(Problem to work on)
Return every line in the rows below that contains the string "Viewport". Case counts.

(Available data)
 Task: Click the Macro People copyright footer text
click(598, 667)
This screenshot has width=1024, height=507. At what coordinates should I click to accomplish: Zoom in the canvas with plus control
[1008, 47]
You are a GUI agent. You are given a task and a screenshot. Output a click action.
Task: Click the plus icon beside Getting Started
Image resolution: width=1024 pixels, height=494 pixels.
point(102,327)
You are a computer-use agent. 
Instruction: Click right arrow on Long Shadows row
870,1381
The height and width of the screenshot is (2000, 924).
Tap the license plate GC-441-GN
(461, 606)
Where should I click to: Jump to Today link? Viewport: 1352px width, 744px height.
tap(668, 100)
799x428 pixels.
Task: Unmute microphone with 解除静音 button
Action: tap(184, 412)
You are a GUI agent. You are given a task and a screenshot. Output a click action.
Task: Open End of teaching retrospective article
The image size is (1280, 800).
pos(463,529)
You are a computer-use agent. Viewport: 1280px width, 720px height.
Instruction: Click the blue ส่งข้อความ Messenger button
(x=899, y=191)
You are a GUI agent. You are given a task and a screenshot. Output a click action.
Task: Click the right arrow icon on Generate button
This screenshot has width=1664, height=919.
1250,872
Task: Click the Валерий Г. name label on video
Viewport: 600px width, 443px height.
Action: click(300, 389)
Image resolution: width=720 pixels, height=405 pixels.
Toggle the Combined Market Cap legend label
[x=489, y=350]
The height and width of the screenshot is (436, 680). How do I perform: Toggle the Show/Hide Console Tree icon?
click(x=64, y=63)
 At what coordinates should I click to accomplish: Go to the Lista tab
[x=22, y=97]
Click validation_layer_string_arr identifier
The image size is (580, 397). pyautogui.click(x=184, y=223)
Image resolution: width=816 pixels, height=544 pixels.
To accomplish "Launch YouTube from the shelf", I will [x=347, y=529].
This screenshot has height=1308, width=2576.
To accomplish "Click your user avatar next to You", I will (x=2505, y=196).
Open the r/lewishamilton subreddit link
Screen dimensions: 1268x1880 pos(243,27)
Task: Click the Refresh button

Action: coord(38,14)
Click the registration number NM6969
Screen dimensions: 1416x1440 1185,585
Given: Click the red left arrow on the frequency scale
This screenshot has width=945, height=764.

(Result for this exercise)
Where should I click to: Jump to Today link? Viewport: 1352px width, 744px height.
You are a computer-use agent. Viewport: 1280px width, 720px height.
Viewport: 600px width, 443px height.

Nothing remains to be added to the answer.